This is as good a place to start as any…..
NGL stands for Natural Gas Liquids. That does not mean that all natural gas liquids come from natural gas. Far from it.
Natural Gas Liquid refers to the lighter, condensable hydrocarbon fractions of the hydrocarbon stream that you are looking at. ”Lighter” hydrocarbons are those with less carbon molecules. Methane is the lightest because it has one carbon and 4 hydrogen atoms. Hydrocarbons chain together and become quite long, some containing 20 or more carbon atoms.
So….lighter means less carbon atoms. It also mean lower boiling points. This will be important later, because these liquids are processed and separated by boiling.
Ok….so what is really in the list of “NGLs” ? Here is a reference list so you can get a feel for it.
|Methane||164–160 °C, -263-256 °F||Gas||CH4|
|Ethane||-89 °C, -127 °F||Gas or NGL||X||CH2H6|
|Propane||-42 °C, -43 °F||NGL||X||Y||CH3H8|
|IsoButane||-9 °C, 8-16 °F||NGL||Nat Gasoline||X||Y||CH4H10|
|Butane||-1 °C, 30-34 °F||NGL||Nat Gasoline||X||Y||CH4H10|
|Pentane||36 °C, 97 °F||NGL||Nat Gasoline||X||Y||CH5H12|
|Hexane||68-69 °C, 155-156 °F||NGL||Nat Gasoline||X||Y||CH6H14|
|Other Heavier (C7+||>70 °C, >157 °F||NGL||Nat Gasoline||X||Y||CH6H14|
I could go on for a while with these definitions, but you get the point. If you are interested, you can find more of this in numerous places on the net.
The first entry on the list, methane, is NOT an NGL. Methane can not be condensed under normal processes, because the boiling point is so low. That is ok, because it is normally used for heating fuel.
The first condensable hydrocarbon is ethane. The boiling point is low, but ethane has value by itself for the chemical industry. Ethane is very interesting, because it can wind up used for fuel OR it can be used as chemical feed. It usually has more value as chemical feed, but that is not always the case.
Methane and ethane are sometimes referred to as “dry gas” or “natural gas” because these two hydrocarbons make up over 95% of the gas that is delivered to city gates for use as fuel.
You will also notice these hydrocarbons are classified as X or Y grades. Y grade is a common term in the industry for the “easily” condensables. X and Y grade hydrocarbons can be stored in a liquid state under pressure. Y grade can be stored at a pressure much less than X grade, which makes it easier to move in a liquid state.

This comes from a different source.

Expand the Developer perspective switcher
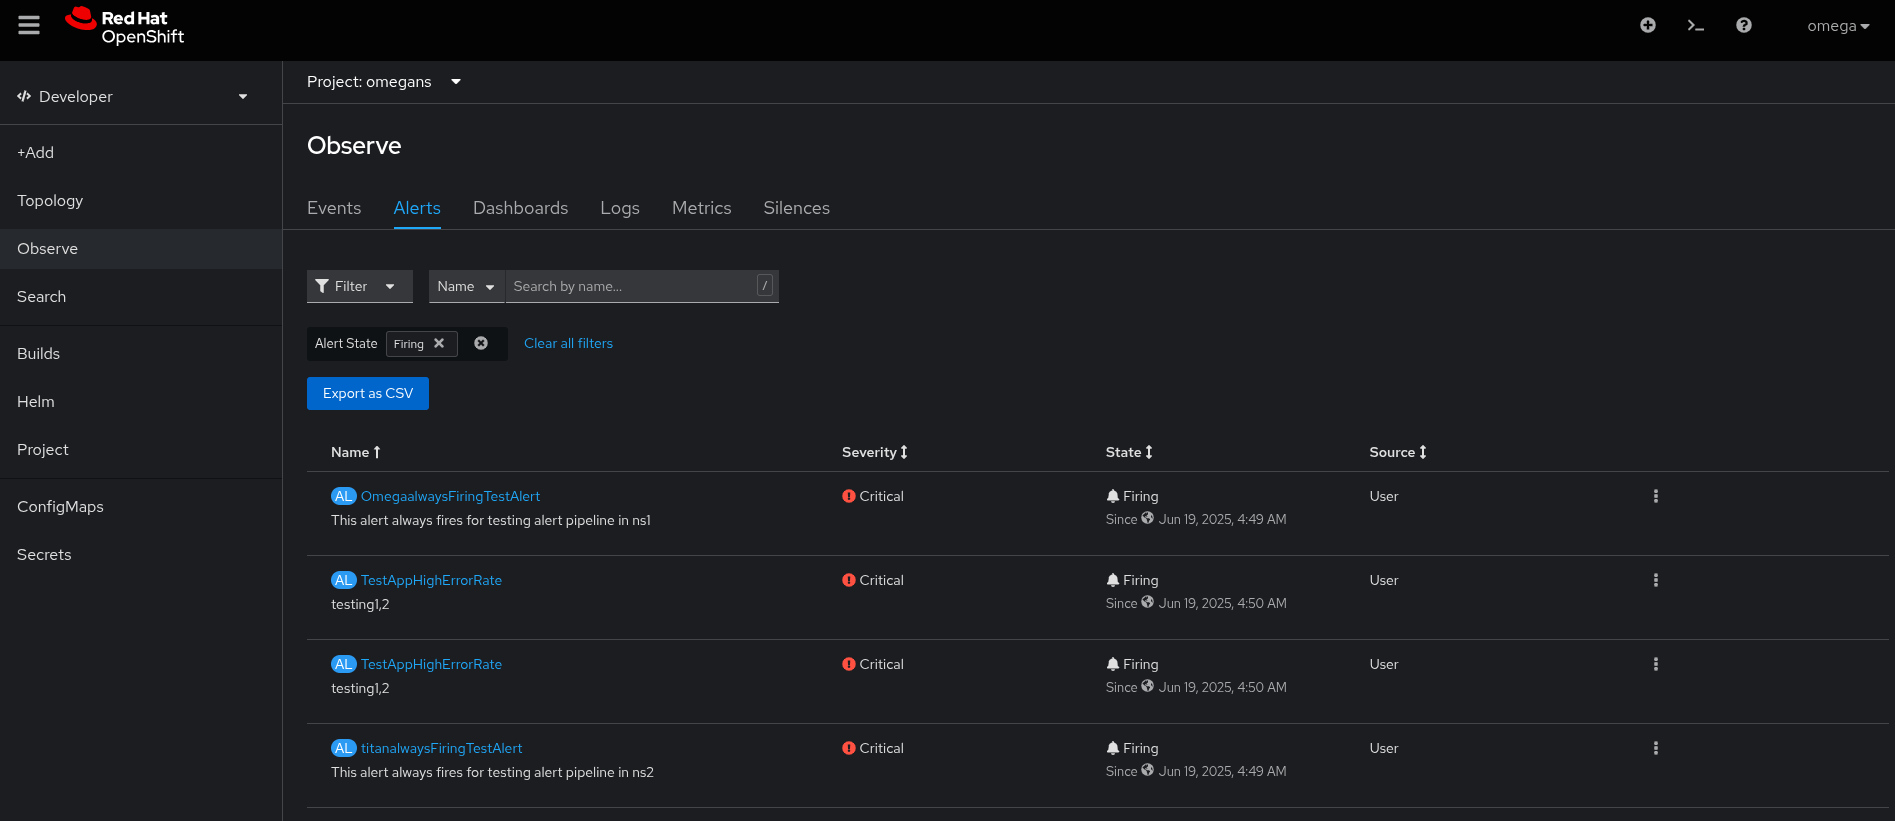 [132, 96]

Propane is used for both fuel and for chemical feed, because it is shipped via pipelines / rail / trucks to retail market hubs ( fuel ) and can be cracked ( chemical ). It all depends on the price and availability.
Isobutane and butane are interesting, because they are the same chemical formula. However, isobutane boils more closely to propane. “Iso” is used in refinery processes to make gasoline as well as other chemical industry processes. Butane is used to either make more iso or to blend straight into gasoline. The gasoline blending of butane depends a great deal on vapor pressure requirements of the finished product.
Most natural gasoline ( see the table column ) does not get much heavier than C6 ( hexane ). However, small amounts will be present. In certain formations for natural gasoline from gas processing there might be some other compounds like benzene. This may seem odd, because benzene is usually associated with refinery processes. However, in areas of high geothermal activity, samples will show benzene because the geothermal heat caused the benzene reaction to occur.
Terminology that Means the Same Thing
Terminology that Does NOT Mean the Same Thing!
You may hear some people refer to these heavier hydrocarbons in the C5 to C7 range as “light naptha”. The heavier gasoline is also referred to as naptha. Naptha is generally between C5 and C12. It does not occur in great quantities in natural gas sourced liquids, but is found more in crude oil or as an intermediate product in a refinery.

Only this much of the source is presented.